-- Exercise instructions --
Rewrite the lines from the one containing "You are a computer-use agent. Screen" through the end of the lines, changing "Instruction" to "Command" and leaving everything else as it is. Omit the pictures from your answer.

───── Record set

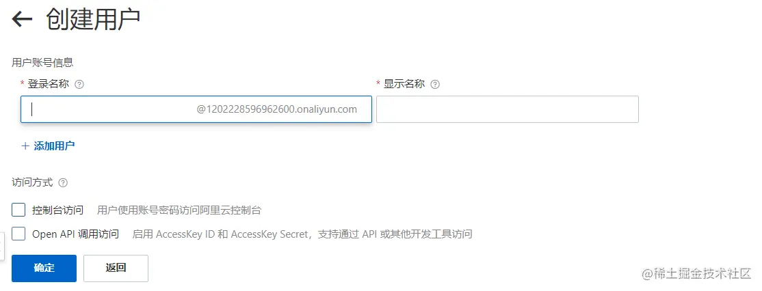Click the 返回 button
Screen dimensions: 762x291
pos(116,268)
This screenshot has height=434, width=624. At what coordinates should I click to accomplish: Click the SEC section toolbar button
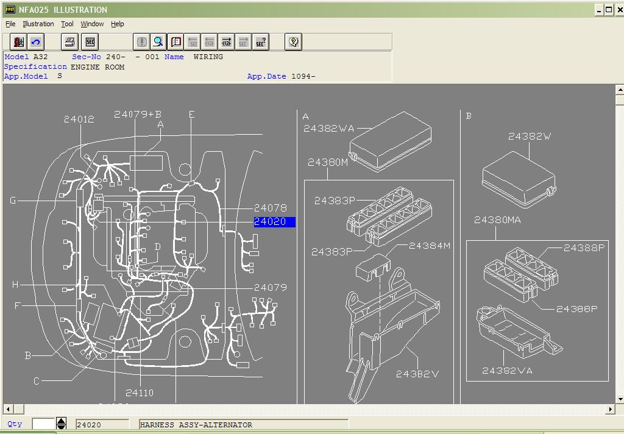[90, 41]
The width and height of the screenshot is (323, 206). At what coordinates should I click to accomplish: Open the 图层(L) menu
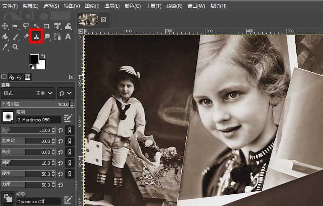[x=112, y=6]
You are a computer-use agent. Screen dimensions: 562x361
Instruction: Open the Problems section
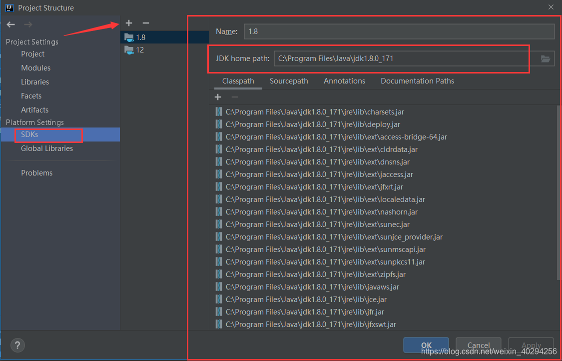tap(36, 173)
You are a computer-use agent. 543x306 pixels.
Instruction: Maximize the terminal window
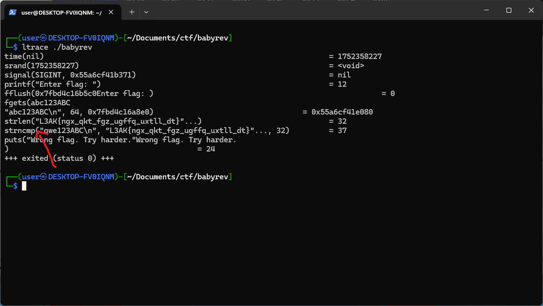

──────────

-- Full answer --
You are a computer-use agent. Screen dimensions: 562x361
Command: Open the Problems section
tap(36, 173)
You are a computer-use agent. 543x306 pixels.
Command: Maximize the terminal window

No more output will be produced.